The study of 481 deceased athletes by researchers at the school and VA Boston Healthcare, published in JAMA Neurology, reveals that most individuals with CTE developed parkinsonism, and CTE pathology appears to drive the parkinsonism symptoms in most cases. 

Parkinsonism is a condition characterized by symptoms similar to Parkinson’s disease such as tremors, abnormal slowness of movements, or abnormal stiffness of one’s arms or legs. It long has been associated with traumatic brain injury and CTE in boxers. However, the specific pathologies underlying these symptoms in CTE were unknown. 

Parkinson’s disease is classically associated with the buildup of proteins called Lewy bodies in brain cells, but researchers found that 76% of individuals with CTE and parkinsonism did not have Lewy body pathology. 

Subjects of the study had donated their brain to the Understanding Neurologic Injury and Traumatic Encephalopathy (UNITE) brain bank at the BU CTE Center. Those with parkinsonism were compared to those without to identify the types of pathologies that may explain why some individuals with CTE develop these symptoms and to examine relationships with duration of contact sports play.

**Information given**

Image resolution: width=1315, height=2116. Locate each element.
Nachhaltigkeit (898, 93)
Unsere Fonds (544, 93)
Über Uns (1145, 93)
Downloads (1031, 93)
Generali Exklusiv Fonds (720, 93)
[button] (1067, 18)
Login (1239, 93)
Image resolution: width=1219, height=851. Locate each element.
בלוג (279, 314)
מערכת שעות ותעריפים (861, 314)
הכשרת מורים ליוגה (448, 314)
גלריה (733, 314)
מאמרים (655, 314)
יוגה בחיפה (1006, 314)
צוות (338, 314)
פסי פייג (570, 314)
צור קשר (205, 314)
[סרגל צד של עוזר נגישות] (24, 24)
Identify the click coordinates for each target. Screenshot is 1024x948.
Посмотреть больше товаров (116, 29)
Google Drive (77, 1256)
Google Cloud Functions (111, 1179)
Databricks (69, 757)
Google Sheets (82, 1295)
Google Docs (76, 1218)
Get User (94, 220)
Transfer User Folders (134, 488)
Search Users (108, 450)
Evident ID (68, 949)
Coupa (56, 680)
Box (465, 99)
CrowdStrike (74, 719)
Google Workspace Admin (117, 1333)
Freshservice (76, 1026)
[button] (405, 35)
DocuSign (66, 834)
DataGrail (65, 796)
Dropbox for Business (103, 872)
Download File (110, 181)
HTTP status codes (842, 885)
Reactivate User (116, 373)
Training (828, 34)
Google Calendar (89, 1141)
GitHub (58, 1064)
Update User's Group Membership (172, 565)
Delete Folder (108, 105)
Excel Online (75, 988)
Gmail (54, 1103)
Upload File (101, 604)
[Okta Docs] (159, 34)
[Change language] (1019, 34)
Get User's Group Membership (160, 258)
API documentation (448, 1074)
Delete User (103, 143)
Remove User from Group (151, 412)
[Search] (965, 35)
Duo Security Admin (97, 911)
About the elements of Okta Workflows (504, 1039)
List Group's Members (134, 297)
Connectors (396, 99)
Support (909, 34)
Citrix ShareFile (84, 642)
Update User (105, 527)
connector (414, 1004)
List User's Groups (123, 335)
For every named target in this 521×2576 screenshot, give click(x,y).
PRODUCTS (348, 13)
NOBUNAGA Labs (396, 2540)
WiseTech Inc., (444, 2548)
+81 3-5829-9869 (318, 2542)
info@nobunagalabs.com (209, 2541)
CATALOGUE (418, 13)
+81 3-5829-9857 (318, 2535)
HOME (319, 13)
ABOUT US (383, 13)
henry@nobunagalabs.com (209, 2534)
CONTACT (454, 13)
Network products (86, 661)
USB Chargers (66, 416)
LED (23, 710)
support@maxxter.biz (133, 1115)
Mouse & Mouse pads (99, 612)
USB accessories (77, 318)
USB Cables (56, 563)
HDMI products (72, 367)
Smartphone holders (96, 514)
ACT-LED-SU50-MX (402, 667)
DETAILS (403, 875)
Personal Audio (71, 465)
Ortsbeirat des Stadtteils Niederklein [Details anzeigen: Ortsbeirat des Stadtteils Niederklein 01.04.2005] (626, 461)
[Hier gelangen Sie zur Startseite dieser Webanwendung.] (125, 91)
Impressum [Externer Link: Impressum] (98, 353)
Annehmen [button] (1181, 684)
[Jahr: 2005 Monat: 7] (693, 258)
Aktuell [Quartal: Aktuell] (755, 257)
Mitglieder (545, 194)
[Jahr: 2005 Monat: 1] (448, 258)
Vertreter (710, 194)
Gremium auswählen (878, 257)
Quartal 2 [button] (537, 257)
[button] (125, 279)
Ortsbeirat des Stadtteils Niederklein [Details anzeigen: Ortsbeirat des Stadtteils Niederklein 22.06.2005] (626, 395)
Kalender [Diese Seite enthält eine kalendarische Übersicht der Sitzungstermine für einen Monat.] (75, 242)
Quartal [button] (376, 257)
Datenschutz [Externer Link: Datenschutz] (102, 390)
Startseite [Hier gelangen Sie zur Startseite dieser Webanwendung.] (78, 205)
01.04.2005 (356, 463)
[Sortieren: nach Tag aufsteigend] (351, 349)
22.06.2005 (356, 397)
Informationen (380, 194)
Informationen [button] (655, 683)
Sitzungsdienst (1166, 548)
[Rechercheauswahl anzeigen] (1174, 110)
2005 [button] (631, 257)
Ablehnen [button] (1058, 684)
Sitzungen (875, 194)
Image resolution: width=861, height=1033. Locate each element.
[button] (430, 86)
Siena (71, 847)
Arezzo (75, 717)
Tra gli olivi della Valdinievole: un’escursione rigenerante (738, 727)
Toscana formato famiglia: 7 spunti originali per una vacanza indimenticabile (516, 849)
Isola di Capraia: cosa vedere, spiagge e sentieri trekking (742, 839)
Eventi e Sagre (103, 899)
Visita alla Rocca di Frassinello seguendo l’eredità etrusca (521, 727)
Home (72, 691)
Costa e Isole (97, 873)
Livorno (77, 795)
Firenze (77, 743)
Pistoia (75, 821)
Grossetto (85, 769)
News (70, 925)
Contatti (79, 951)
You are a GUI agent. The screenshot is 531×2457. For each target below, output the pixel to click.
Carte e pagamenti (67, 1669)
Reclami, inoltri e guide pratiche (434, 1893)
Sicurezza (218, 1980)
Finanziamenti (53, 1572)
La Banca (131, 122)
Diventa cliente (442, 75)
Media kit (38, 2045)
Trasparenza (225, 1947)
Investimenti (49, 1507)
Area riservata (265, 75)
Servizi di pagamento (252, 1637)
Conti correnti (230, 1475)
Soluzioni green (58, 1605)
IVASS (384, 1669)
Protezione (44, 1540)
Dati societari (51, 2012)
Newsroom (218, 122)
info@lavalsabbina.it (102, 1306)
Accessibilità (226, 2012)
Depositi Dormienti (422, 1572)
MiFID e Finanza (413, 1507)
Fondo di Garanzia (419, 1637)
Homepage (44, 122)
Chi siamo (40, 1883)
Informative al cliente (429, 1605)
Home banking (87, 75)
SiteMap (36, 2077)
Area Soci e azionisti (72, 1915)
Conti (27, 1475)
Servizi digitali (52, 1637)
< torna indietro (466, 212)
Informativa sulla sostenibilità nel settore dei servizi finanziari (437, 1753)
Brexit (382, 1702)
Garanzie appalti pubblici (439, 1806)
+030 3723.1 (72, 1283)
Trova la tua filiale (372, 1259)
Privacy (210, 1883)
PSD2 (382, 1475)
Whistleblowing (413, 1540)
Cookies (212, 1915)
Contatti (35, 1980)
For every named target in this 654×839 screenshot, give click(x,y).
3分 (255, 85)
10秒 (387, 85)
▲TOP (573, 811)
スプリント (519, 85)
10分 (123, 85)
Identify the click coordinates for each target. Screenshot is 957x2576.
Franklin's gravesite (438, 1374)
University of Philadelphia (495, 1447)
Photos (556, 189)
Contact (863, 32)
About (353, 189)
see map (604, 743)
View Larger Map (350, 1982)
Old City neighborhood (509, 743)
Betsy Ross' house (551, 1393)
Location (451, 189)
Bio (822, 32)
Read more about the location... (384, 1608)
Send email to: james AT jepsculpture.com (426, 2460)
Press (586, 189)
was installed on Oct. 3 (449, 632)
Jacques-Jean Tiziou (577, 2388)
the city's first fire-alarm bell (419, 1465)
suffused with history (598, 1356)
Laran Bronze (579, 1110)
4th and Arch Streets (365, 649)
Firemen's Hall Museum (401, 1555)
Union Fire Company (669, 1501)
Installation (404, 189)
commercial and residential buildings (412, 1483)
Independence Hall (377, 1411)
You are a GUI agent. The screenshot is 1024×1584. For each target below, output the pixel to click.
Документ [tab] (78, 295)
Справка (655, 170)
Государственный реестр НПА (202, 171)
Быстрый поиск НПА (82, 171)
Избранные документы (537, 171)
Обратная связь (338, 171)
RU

**Work instruction A**
Answer these questions from the CTE excerpt:
(i) How many deceased athletes were included in the study?
(ii) What percentage of individuals with CTE and parkinsonism had no Lewy body pathology?
(iii) To which brain bank had the subjects donated their brains?
**Work instruction B**
Rewrite more briefly the paragraph of the CTE excerpt that begins "Parkinsonism is a condition characterized by symptoms," keeping its main facts.
The rows have nothing to do with the CTE excerpt.

**Answer box A**
(i) 481
(ii) 76%
(iii) The Understanding Neurologic Injury and Traumatic Encephalopathy (UNITE) brain bank at the BU CTE Center

**Answer box B**
Parkinsonism involves Parkinson's-like symptoms such as tremors, abnormally slow movement, or stiff limbs. It has long been linked to traumatic brain injury and to CTE in boxers, but the pathologies causing these symptoms in CTE were unknown.